Фотография в альбоме

Теперь от тебя осталось совсем немного - 
любительский снимок застрял уголками в листе. 
Мы стоим на прибрежном песке. Для эпилога 
хватит моря и солнца, но вместе с тем 
финал счастливый до одури однообразен - 
свадьба, разлука, встреча, наконец смерть, 
а фото, как бег атлета на древней вазе - 
когда-то жизнь, теперь мятый металл. Медь 
почернела, а он все бежит по кругу, 
безостановочно, звонкий фантом в бороде, 
как зверь на добычу или свою подругу, 
неуловимую, а значит она везде, 
где запах и цвет, в пыльном луче рассвета, 
в абрисе моря или, наоборот, дома, 
в памяти, то есть во власти секрета, 
на открытом листе задрипанного альбома.

В Баку армяне на майские праздники обязательно посещали кладбище. То самое, арменикендское, закатанное ныне в асфальт.
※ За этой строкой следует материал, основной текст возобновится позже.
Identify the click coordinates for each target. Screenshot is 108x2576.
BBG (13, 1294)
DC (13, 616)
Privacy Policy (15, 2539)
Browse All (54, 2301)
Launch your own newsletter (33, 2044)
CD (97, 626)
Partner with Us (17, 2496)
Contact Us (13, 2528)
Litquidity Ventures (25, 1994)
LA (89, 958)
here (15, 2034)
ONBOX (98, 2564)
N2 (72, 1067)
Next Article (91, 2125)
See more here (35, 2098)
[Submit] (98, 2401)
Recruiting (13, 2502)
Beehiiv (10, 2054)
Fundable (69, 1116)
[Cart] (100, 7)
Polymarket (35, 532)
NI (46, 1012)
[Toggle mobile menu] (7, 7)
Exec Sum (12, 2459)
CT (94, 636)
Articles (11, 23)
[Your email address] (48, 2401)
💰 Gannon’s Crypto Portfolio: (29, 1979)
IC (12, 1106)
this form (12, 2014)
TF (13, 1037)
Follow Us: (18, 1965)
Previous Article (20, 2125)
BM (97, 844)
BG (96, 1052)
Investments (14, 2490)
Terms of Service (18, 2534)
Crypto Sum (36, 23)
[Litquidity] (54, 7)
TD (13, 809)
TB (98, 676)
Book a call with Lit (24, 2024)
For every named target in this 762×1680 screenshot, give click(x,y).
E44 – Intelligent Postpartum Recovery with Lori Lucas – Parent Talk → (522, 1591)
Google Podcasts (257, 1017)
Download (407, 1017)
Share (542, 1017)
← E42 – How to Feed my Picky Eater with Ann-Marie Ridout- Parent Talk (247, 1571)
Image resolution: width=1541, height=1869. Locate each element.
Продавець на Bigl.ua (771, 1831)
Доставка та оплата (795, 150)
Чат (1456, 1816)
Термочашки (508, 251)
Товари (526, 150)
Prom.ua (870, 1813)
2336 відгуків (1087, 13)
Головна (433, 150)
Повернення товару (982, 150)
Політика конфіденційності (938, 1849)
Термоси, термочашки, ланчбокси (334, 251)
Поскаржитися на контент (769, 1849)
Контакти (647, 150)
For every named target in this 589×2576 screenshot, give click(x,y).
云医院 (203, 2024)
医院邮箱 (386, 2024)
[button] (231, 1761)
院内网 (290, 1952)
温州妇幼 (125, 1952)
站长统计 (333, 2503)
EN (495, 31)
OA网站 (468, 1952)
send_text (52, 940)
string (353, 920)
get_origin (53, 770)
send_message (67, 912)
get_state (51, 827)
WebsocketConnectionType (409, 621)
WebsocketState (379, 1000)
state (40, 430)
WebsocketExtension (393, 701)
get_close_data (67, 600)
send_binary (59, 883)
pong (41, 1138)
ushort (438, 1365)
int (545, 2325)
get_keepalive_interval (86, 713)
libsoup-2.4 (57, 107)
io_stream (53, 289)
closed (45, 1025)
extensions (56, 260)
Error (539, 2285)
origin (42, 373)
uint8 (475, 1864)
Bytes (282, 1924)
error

Из книги.

Восточный мотив

Очень тихо, но упрямо,
словно одолев испуг,
черно-белое пиано
открывает первый звук.

Молоточек раз за разом
бьет послушную струну
и, глотнув слезинку глазом,
я до боли узнаю

две могилы за оградой,
мох, проросший в память тел
и бурьян, не бит лопатой,
вырос там, где захотел.

Норд ерошит трав загривок,
клонит дикие цветы,
поминальный фотоснимок
сдавлен рамкою плиты.

Плач зурны и шопот внуков 
помнит поздняя весна,
но давно не слышно звуков 
там, где дальше тишина.

Я несу себя к востоку,
в черно-белую страну,
пианист, подобно току,
бьет печальную струну.

Портрет времени в интерьере

Южный город. Старый дом. 
Детства мебельные лица. 
Бродит время босиком, 
ищет скрип на половице, 
смотрит в небо за стеной, 
на опавшей ивы позу, 
пашет плугом ледяной, 
серой вымощенный воздух. 
Слышит астру сигарет 
и батут кроватных рабиц, 
правит треснутый акцент, 
кроя матом кухни глянец, 
воскресает в кумаче 
домотканого карпета, 
лунной пылью на луче 
замедляя скорость света. 
И на ходики взлетев, 
все кукует - будит чудо, 
словно брошенных детей 
хочет вызвать ниоткуда. 
Ниоткуда в никуда - 
в цепи сладостные беса - 
кровь не зря горчит всегда 
ржавым привкусом железа.

Расставание

Ты говоришь: причин так много,
А я не вижу ни одной.
Всегда есть посох и дорога,
в тиши - свеча и аналой,
и голос, что подернут мраком,
среди ваганьковских камней,
срывая литеры с бумаги, 
приходит временем ко мне,
в котором ты юна, безгрешна,
и я тобой любим еще
там, где луна висит, конечно,
за малахитовым плющом.
И снова хочется стремиться
в объятья рук твоих и слов,
покуда неба плащаницей
не опрокинуло покров.

Миграция

Подмосковье. Осень. Полдень. 
Новый Иерусалим. 
Выплывает Гроб Господень, 
девять ангелов за ним, 
черный поп крутого сана, 
под воронами кресты, 
и вовсю звучит осанна 
с журавлиной высоты.

То летит по воле норда, 
подбивая облака, 
до чужого горизонта 
клинописная тоска 
в те края, где травы гуще, 
и желанней суховей, 
где обилие лягушек 
и немерено червей…

Жизнь проста, да жить непросто, 
даром что не самоед - 
ни страны и ни погоста, 
как загадывал поэт. 
Видно вечен рок Улисса. 
Мне же, мать его итить, 
то ли ангелам молиться, 
то ли птиц перекрестить.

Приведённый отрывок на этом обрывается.